適用対象: [はい] アイコン IoT Edge 1.1

重要

IoT Edge 1.1 のサポート終了日は、2022 年 12 月 13 日でした。 本製品、サービス、テクノロジ、または API のサポート内容については、Microsoft 製品のライフサイクルに関するページをご確認ください。 最新バージョンの IoT Edge への更新の詳細については、「 Update IoT Edge」を参照してください。

この記事では、機械学習のトレーニング データを使用して、Azure IoT Hub にテレメトリを送信するデバイスをシミュレートします。 概要で説明したように、このチュートリアルではターボファン エンジンの劣化シミュレーション データ セットを使用して、トレーニングとテストのための 1 組の航空機エンジンのデータをシミュレートします。

この実験のシナリオでは、次のことがわかっています。

  • データは、複数の多変量時系列で構成されている。
  • 各データ セットは、トレーニングとテストのサブセットに分割される。
  • 各時系列は、別のエンジンのものである。
  • 各エンジンには、最初から程度の異なる初期摩耗と製造のばらつきがある。

このチュートリアルでは、1 つのデータ セット (FD003) のトレーニング データ サブセットを使用します。

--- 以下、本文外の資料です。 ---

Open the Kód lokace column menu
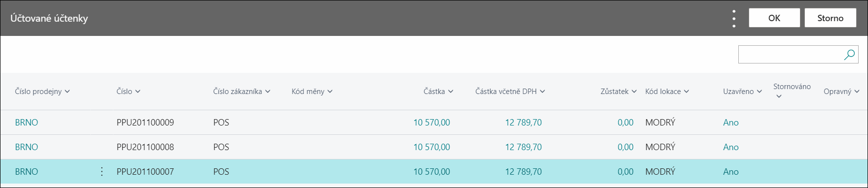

実際には、各エンジンは独立した IoT デバイスになります。 インターネットに接続されたターボファン エンジンの使用可能なコレクションがないと仮定しているため、これらのデバイスのためのソフトウェア スタンドインを構築します。

このシミュレーターは、IoT Hub API を使用して、仮想デバイスをプログラムで IoT Hub に登録する C# プログラムです。 次に、NASA で提供されたデータ サブセットのデバイスごとのデータを読み取り、シミュレートされた IoT デバイスを使用してそれを IoT ハブに送信します。 チュートリアルのこの部分のすべてのコードは、リポジトリの DeviceHarness ディレクトリで見つけることができます。

DeviceHarness プロジェクトは、次の 4 つのクラスから成る C# で記述された .NET Core プロジェクトです。

  • Program: ユーザー入力の処理と全体的な調整を担当する実行のためのエントリ ポイント。
  • TrainingFileManager: 選択されたデータ ファイルの読み取りと解析を担当します。
  • CycleData: メッセージ形式に変換されたファイル内の 1 行のデータを表します。
  • TurbofanDevice: 1 つのデバイス (時系列) に対応する IoT デバイスのデータ内への作成と、そのデータの IoT Hub への送信を担当します。

この記事で説明されているタスクは、完了するまでに約 20 分かかります。

この手順に相当する実際の作業は、デバイス開発者やクラウド開発者によって実行される可能性があります。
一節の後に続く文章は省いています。